> Instructions for the task: For the data below, retype word for word the lines from the one containing "Open the detach chart window icon" through the one containing "Screen dimensions: 760x535"; drop the pictures.

[Saved data entries]
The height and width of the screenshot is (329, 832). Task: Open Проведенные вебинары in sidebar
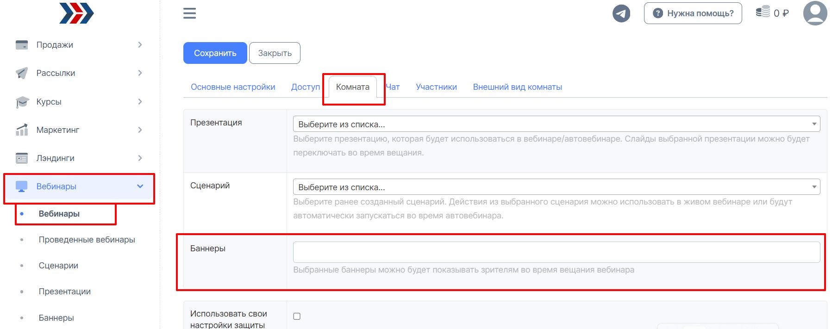tap(87, 240)
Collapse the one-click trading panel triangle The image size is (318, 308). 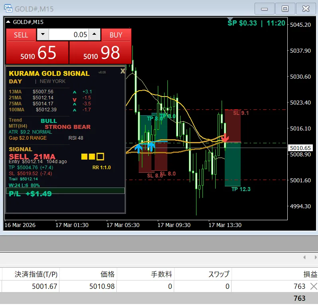point(8,22)
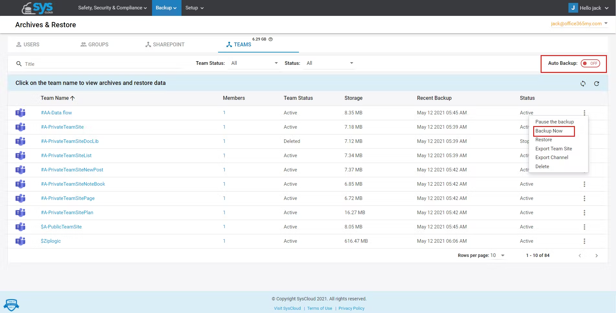
Task: Expand the Rows per page dropdown
Action: [498, 255]
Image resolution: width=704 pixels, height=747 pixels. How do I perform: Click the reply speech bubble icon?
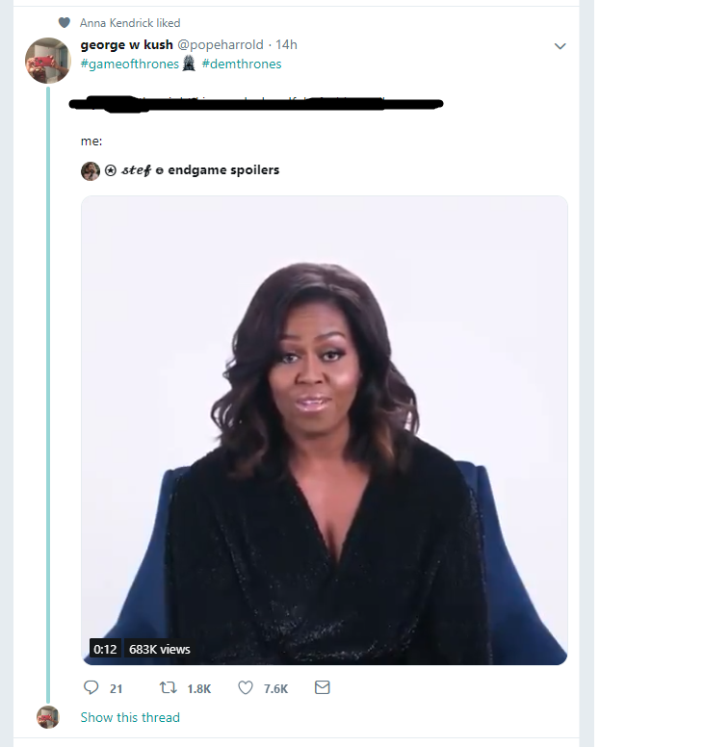coord(91,688)
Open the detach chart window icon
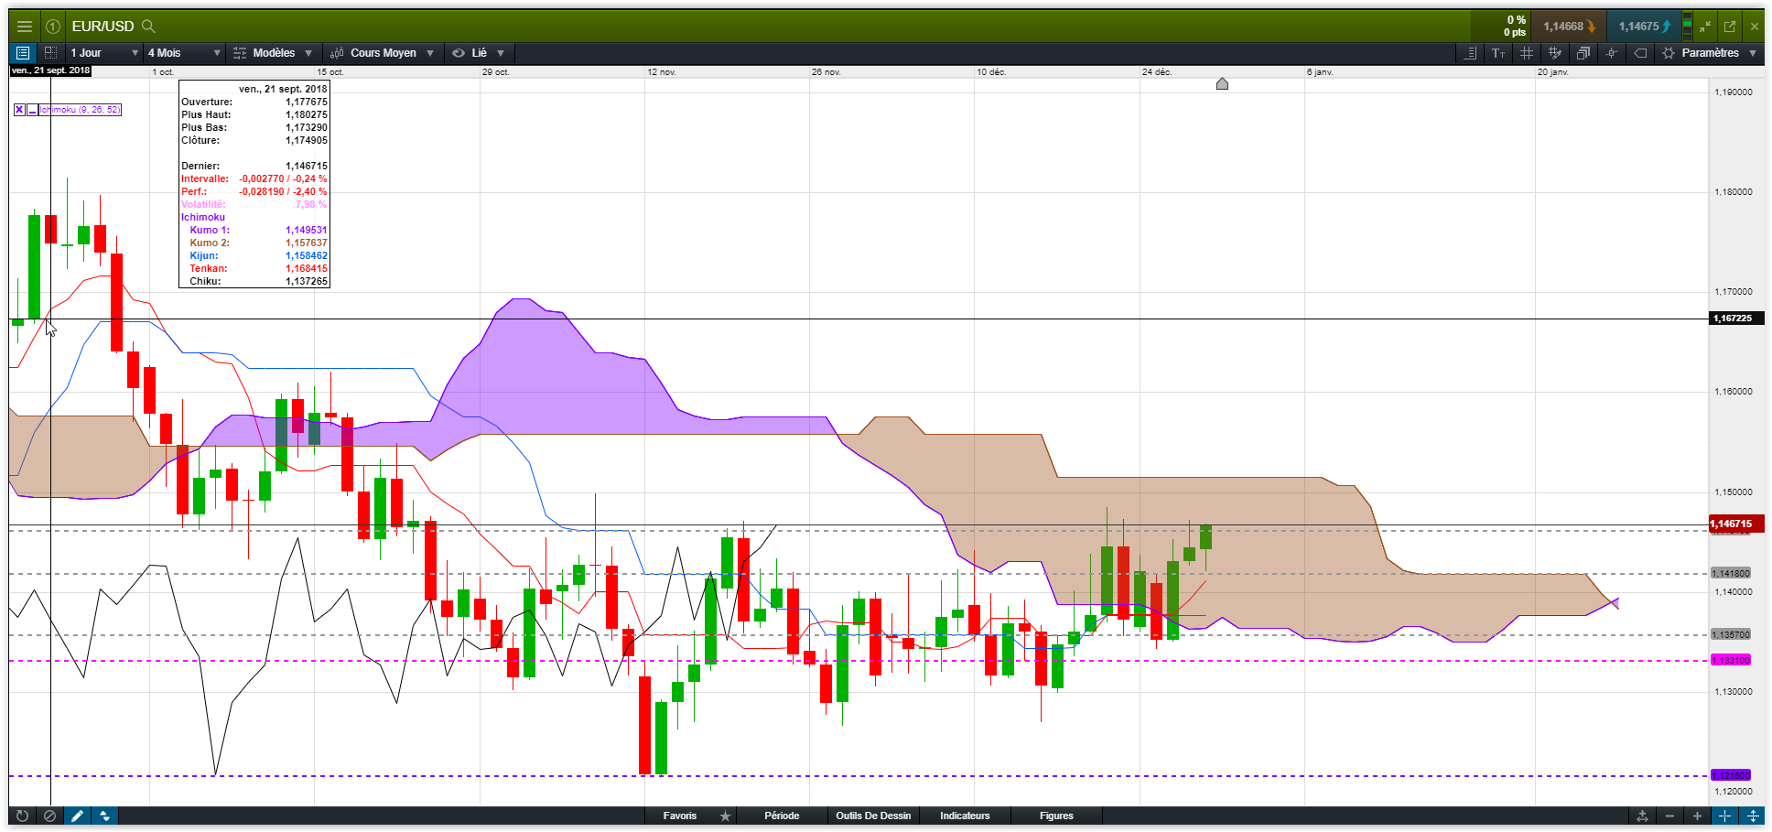This screenshot has height=832, width=1772. click(x=1730, y=27)
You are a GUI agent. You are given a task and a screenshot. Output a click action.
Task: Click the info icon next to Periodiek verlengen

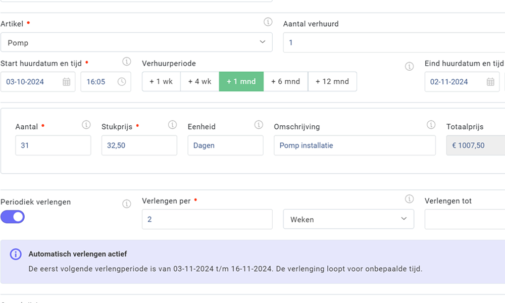[127, 204]
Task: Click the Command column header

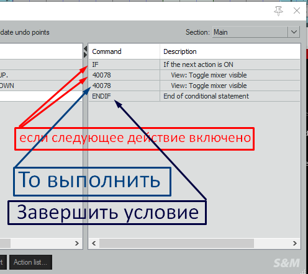Action: tap(124, 51)
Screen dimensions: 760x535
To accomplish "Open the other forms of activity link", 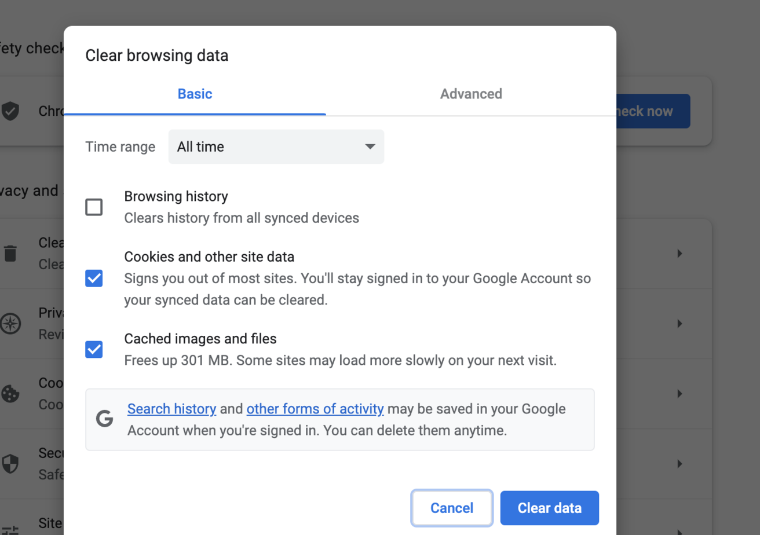I will pyautogui.click(x=315, y=409).
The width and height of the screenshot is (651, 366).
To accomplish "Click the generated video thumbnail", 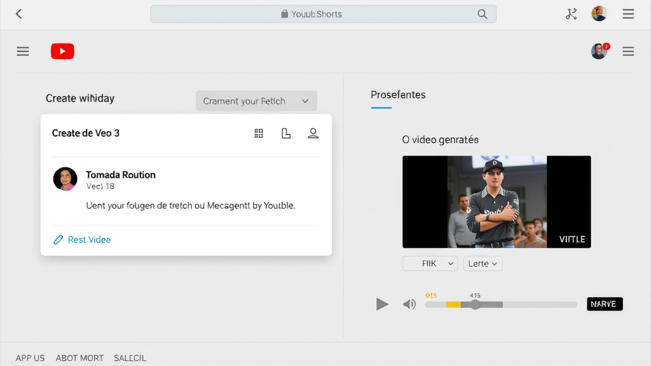I will point(496,201).
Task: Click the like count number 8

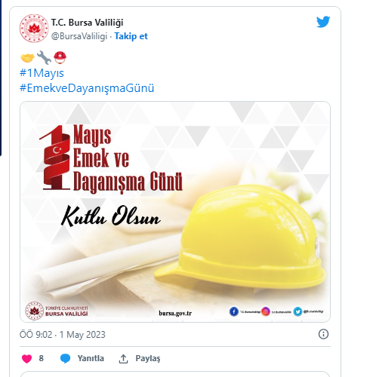Action: pyautogui.click(x=42, y=358)

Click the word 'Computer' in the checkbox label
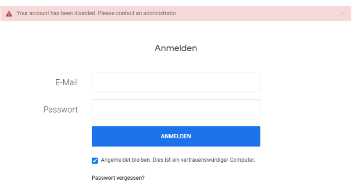[x=242, y=160]
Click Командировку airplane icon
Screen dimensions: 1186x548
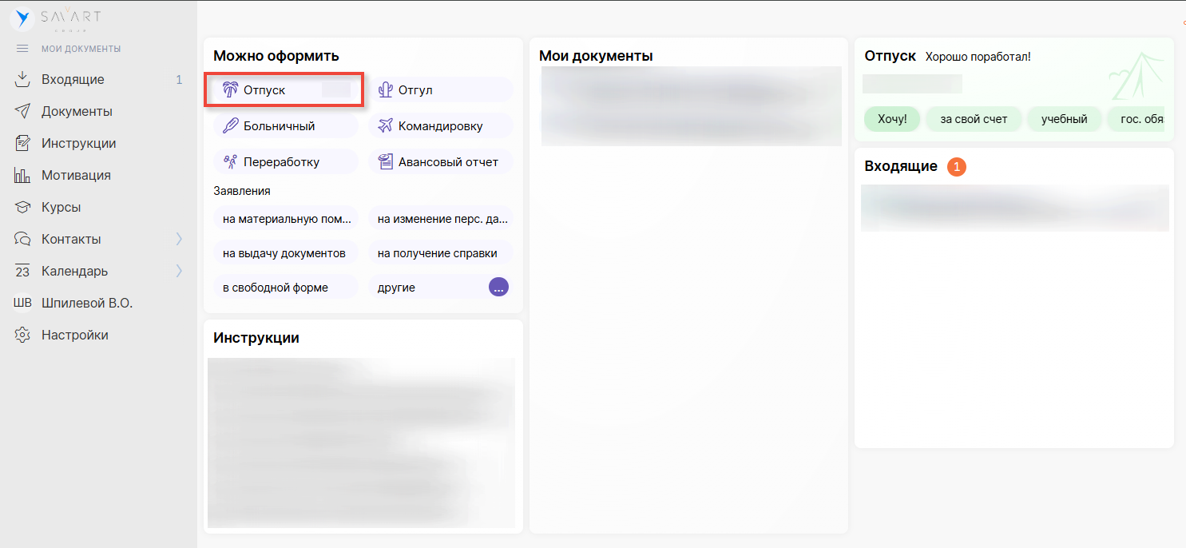[x=387, y=126]
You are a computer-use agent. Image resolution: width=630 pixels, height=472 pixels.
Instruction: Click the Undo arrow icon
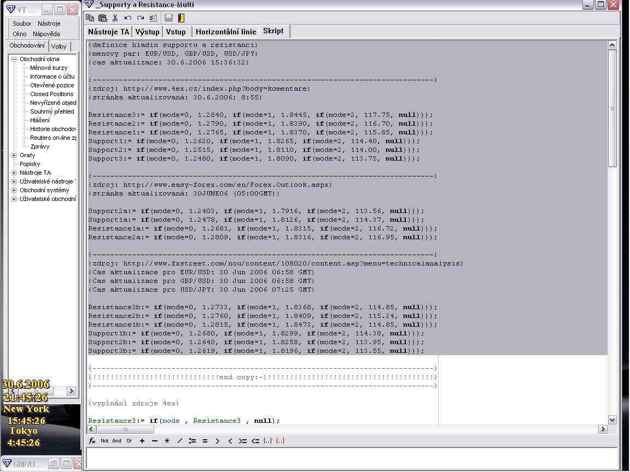pyautogui.click(x=128, y=18)
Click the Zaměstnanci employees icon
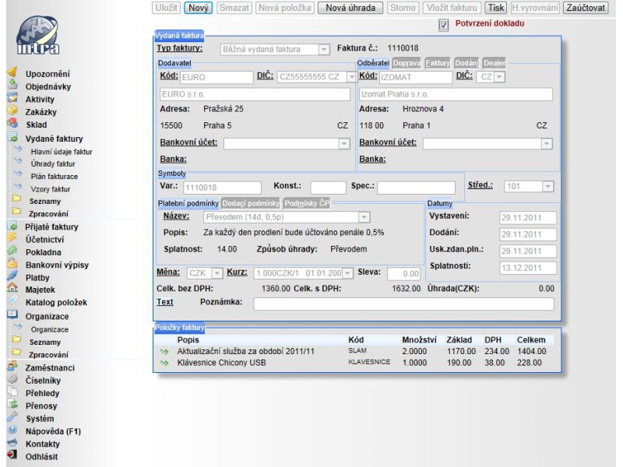This screenshot has width=623, height=467. (12, 366)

> Result of this exercise:
Open the detach chart window icon
This screenshot has height=832, width=1772. click(x=1730, y=27)
You are a GUI agent. You are given a task and a screenshot. Output a click action.
Task: Click the info icon next to Periodiek verlengen

[127, 204]
Task: Click the Command column header

Action: tap(124, 51)
Screen dimensions: 760x535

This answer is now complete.